Use this component when you wish to acquire data from other sources or extract structured data from text. Most tools in this component include data cleaning components to, for example, detect and/or correct inconsistent data.
Featured Packages
-
FrameIt Semantic Role Labeling
https://github.com/biggorilla-gh/frameit
FrameIt is a system for creating custom frames for text corpora. FrameIt uses Python3 + Spacy2
Features:
– Intent detection for individual sentences using a CNN model
– Entity extraction paired with intents using either CNN or heuristic models
– SRL system allows for loading multiple Frames for intent detection simultaneously, allowing for the differentiation of similar domains
– Easy to train and customize using jupyter notebooks
Evaluation scripts for convenient experimental design and iteration
Functions for all languages supported by Spacy2 modelsDeveloped by Megagon Labs
-
Scrapy
Scrapy is a framework for extracting data from websites. Scrapy can be used to build a crawler or spider to crawl multiple websites and retrieve selected data.
-
Usagi
https://github.com/biggorilla-gh/usagi
Usagi is an open source platform to build data discovery systems. Usagi crawls and extracts metadata about datasets and builds catalogs and indices to make datasets discoverable by search and browsing.
-
pandas
pandas is an open source library providing high-performance, easy-to-use data structures and data analysis tools for Python.
-
JSON
https://docs.python.org/3/library/json.html
The json library parses JSON strings into dictionaries and lists and vice versa.
-
CSV
https://docs.python.org/3/library/csv.html
The csv module implements classes to read and write tabular data in CSV format. It allows programmers to say, “write this data in the format preferred by Excel,” or “read data from this file which was generated by Excel,” without knowing the precise details of the CSV format used by Excel. Programmers can also describe the CSV formats understood by other applications or define their own special-purpose CSV formats.
-
xlrd
https://pypi.python.org/pypi/xlrd
xlrd is a Python package that parses Excel data. It has accompanying packages for writing and formatting information in Excel format.
-
PDFtables
https://pypi.python.org/pypi/pdftables
PDFtables parses PDF files and extracts what it believes to be tables.
-
Slate
https://pypi.python.org/pypi/slate
Slate is a Python package that simplifies the process of extracting text from PDF files. It depends on the PDFMiner package.
-
PDFminer
https://pypi.python.org/pypi/pdfminer/
PDFminer is Python package for extracting information from PDF files into text.

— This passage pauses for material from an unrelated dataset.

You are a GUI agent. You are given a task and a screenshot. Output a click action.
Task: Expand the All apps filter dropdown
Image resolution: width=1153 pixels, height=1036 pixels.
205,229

PDFminer includes a tool that can convert PDF files into HTML in addition to text.
-
Stanford Open IE and the general NLP suite for named entity recognition, relation extraction etc.
http://nlp.stanford.edu/software/openie.html
Stanford CoreNLP provides a set of human language technology tools. It can give the base forms of words, their parts of speech, whether they are names of companies, people, etc., normalize dates, times, and numeric quantities, mark up the structure of sentences in terms of phrases and syntactic dependencies, indicate which noun phrases refer to the same entities, indicate sentiment, extract particular or open-class relations between entity mentions, get the quotes people said, etc.
-
KOKO
https://github.com/biggorilla-gh/koko
Koko is an information extraction tool (developed in Python 3) that allows users to query a text corpus and extract those entities that is of interest to them.
-
SpaCy
SpaCy is a library for advanced Natural Language Processing in Python and Cython.
-
Google Cloud Natural Language API
https://cloud.google.com/natural-language/
Google Cloud Natural Language API provides developers with access to Google-powered, machine learning-based text analysis components such as sentiment analysis, entity recognition, and syntax analysis.
-
NLTK
NLTK is an open-source platform for building Python programs to process human language data. It provides easy-to-use interfaces to over 50 corpora and lexical resources such as WordNet, along with a suite of text processing libraries for classification, tokenization, stemming, tagging, parsing, and semantic reasoning. NLTK also provides wrappers for industrial-strength NLP libraries.
-
lxml
Library for processing XML and HTML in the Python language.
-
beautiful soup
Helps easily read and parse Web pages. Great for initial parsing and scraping.
-
Apache Nutch
Apache Nutch is an extensible and scalable open source web crawler written in Java.
-
Data Synthesizer
https://github.com/
DataResponsibly/DataSynthesizer Data Synthesizer can generate a synthetic dataset from a sensitive one for release to public
-
Tweepy
Tweepy is a Python library for accessing the Twitter API to extract tweets.
-
urllib2
https://docs.python.org/2/library/urllib2.html
urllib and urllib2 are part of the Python standard library for making simple HTTP requests to visit web pages and get their content.
-
urllib
https://docs.python.org/2/library/urllib.html
urllib and urllib2 are part of the Python standard library for making simple HTTP requests to visit web pages and get their content.
-
Requests
http://docs.python-requests.org/
Requests is a HTTP library for Python that provides the necessary apis to scrap websites. Requests can make complex requests to visit a page and get content, such as those requiring additional headers, complex POST data, or authentication credentials.
Registered Packages
-
Python Client for Google Maps Services
https://github.com/googlemaps/google-maps-services-python
This library brings the Google Maps API Web Services to your Python application.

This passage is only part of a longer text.